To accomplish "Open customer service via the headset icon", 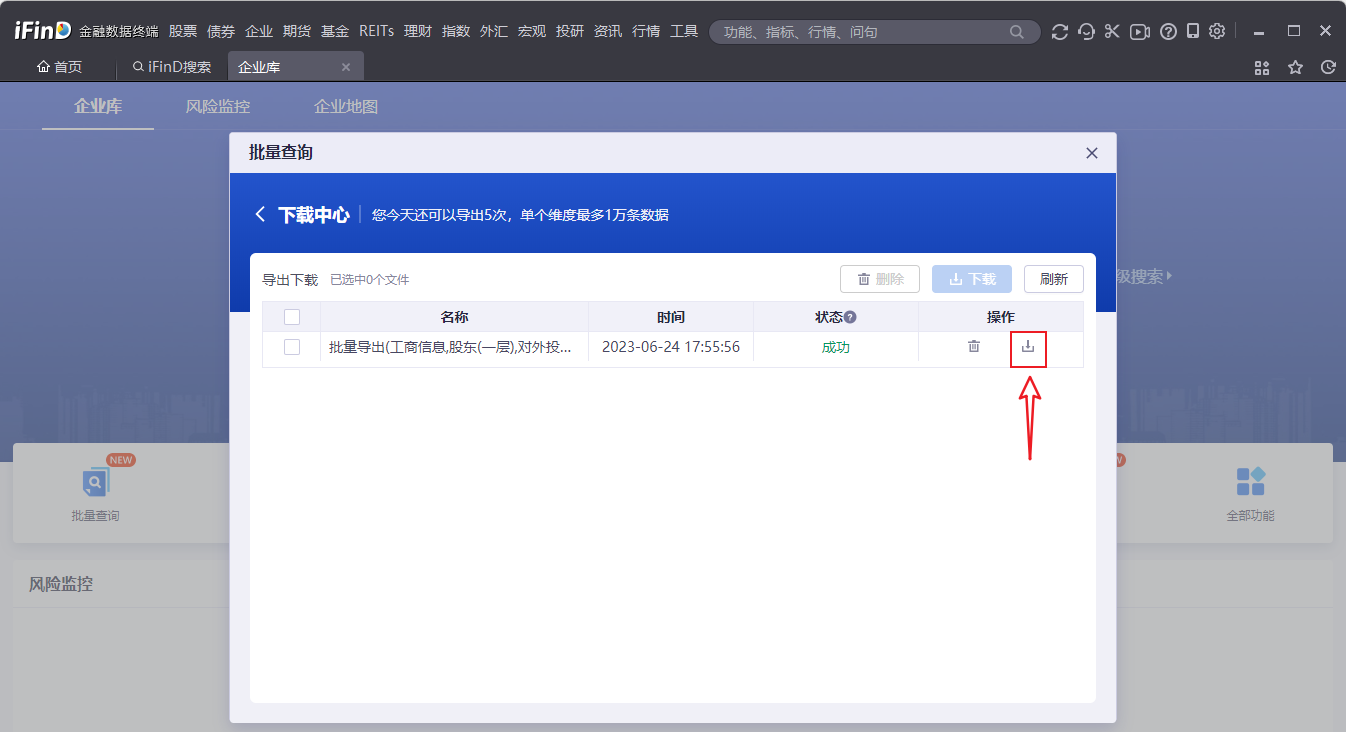I will (x=1087, y=32).
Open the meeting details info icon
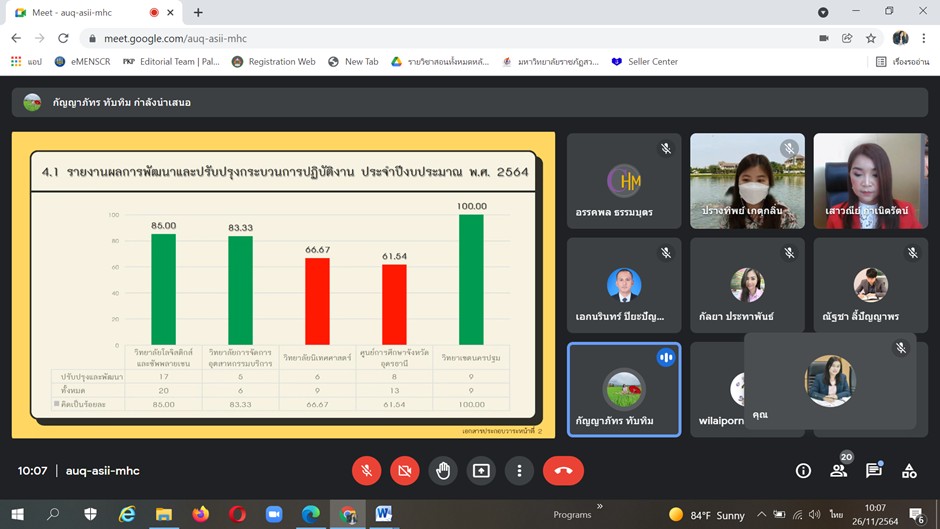This screenshot has height=529, width=940. 803,471
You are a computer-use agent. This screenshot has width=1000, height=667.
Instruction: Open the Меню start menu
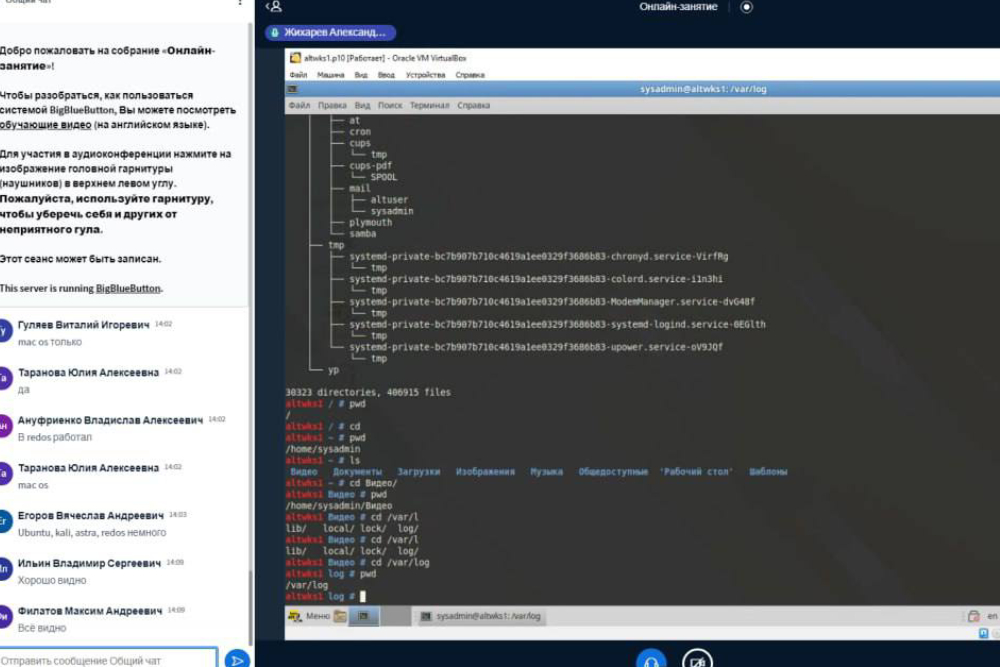pos(310,616)
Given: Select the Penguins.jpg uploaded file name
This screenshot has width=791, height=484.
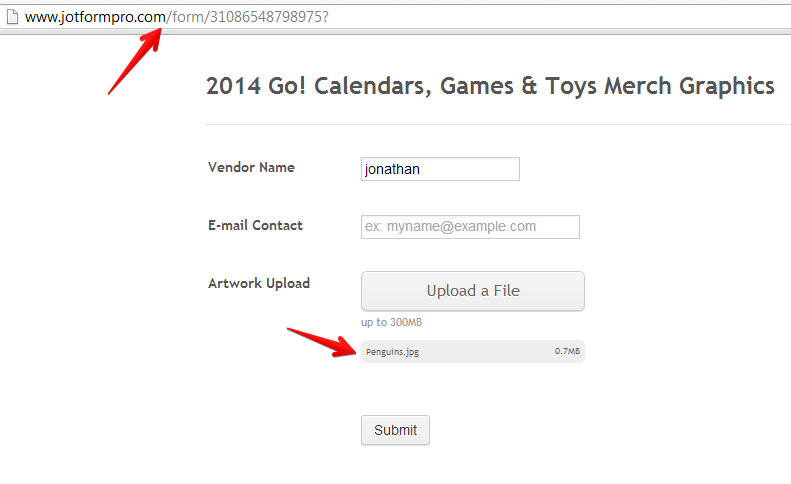Looking at the screenshot, I should [x=392, y=352].
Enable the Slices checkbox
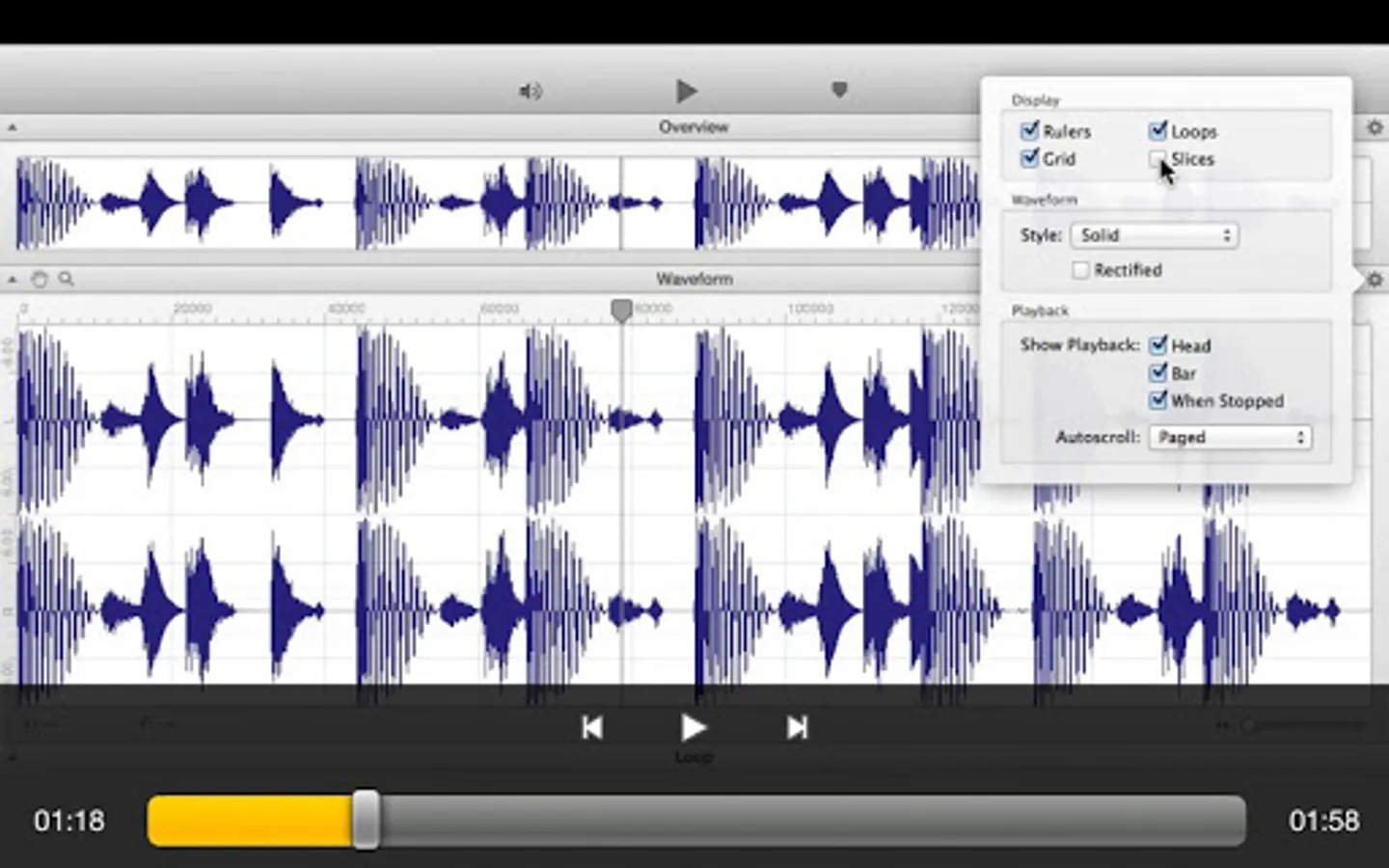The width and height of the screenshot is (1389, 868). coord(1158,159)

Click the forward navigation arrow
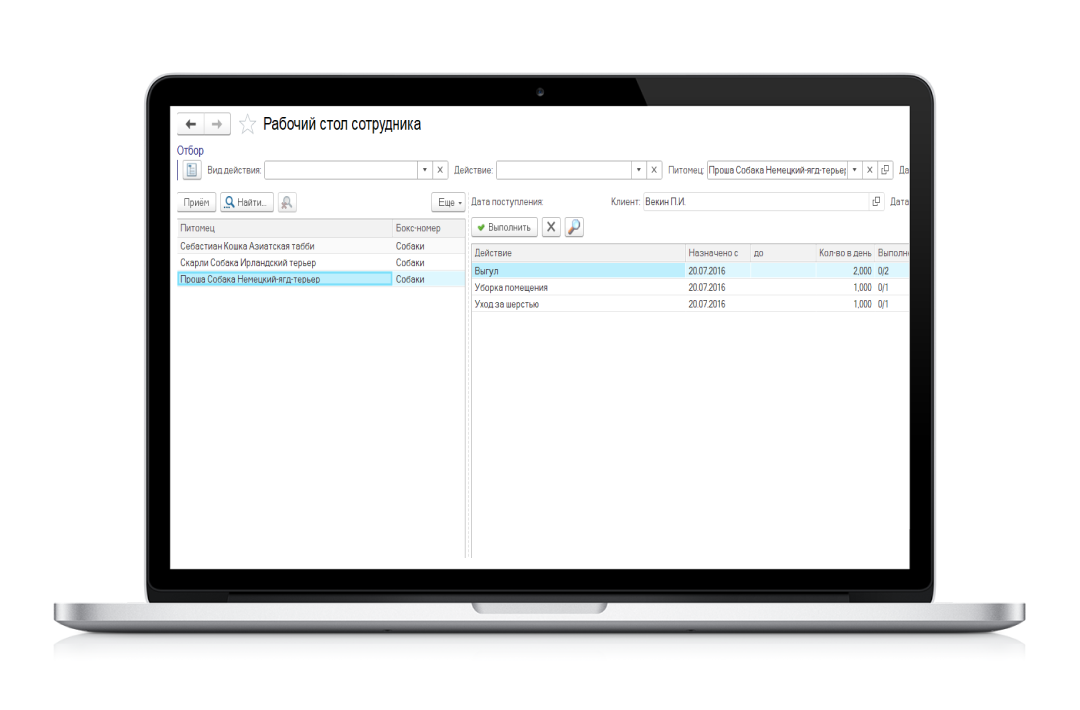coord(217,124)
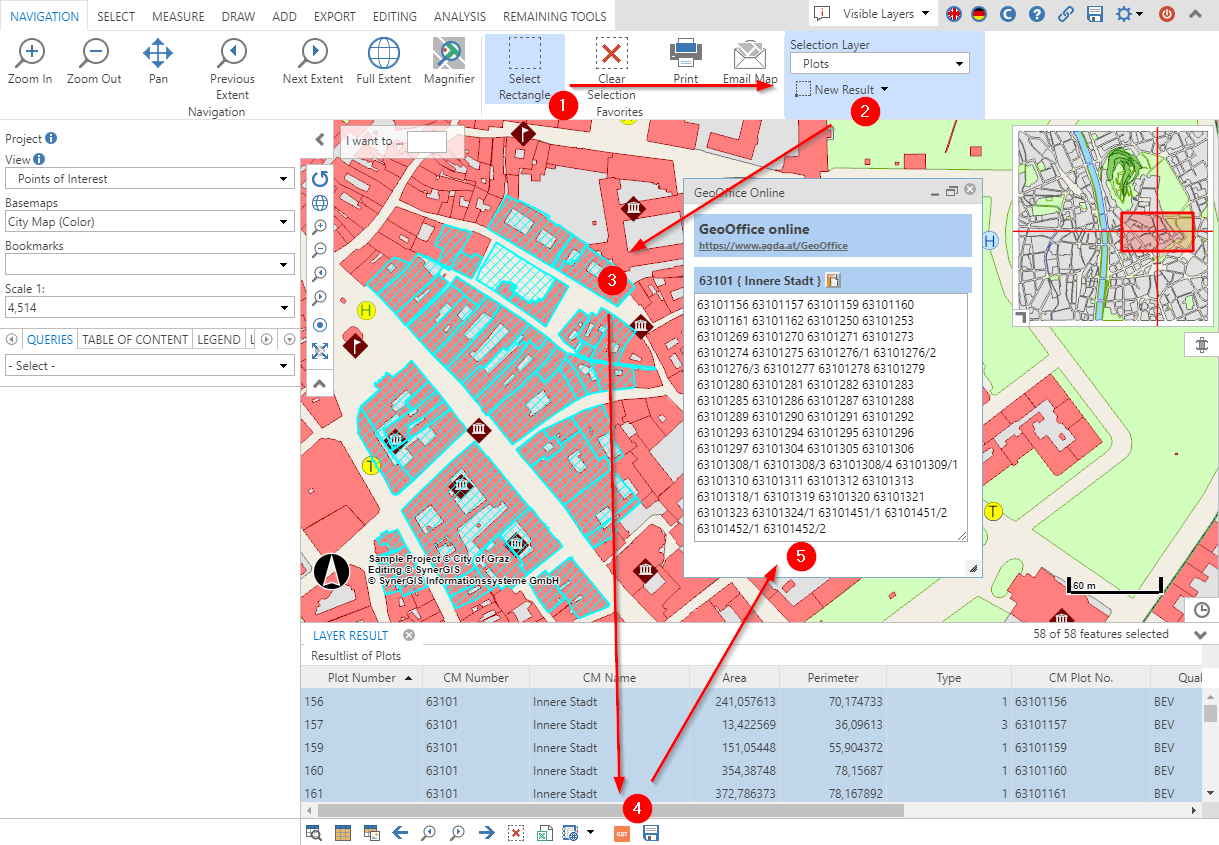This screenshot has width=1219, height=845.
Task: Activate the Select Rectangle tool
Action: (524, 68)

++++

[Task details]
Your task is to retype, exactly and only, the lines from the line holding "Enable the Slices checkbox" through the final line of the data above, with both ends kept. Drop the pictures.

[Your solution]
Enable the Slices checkbox
The width and height of the screenshot is (1389, 868). coord(1158,159)

Click the forward navigation arrow
coord(217,124)
This screenshot has width=1219, height=845.
Task: Activate the Select Rectangle tool
Action: (524, 68)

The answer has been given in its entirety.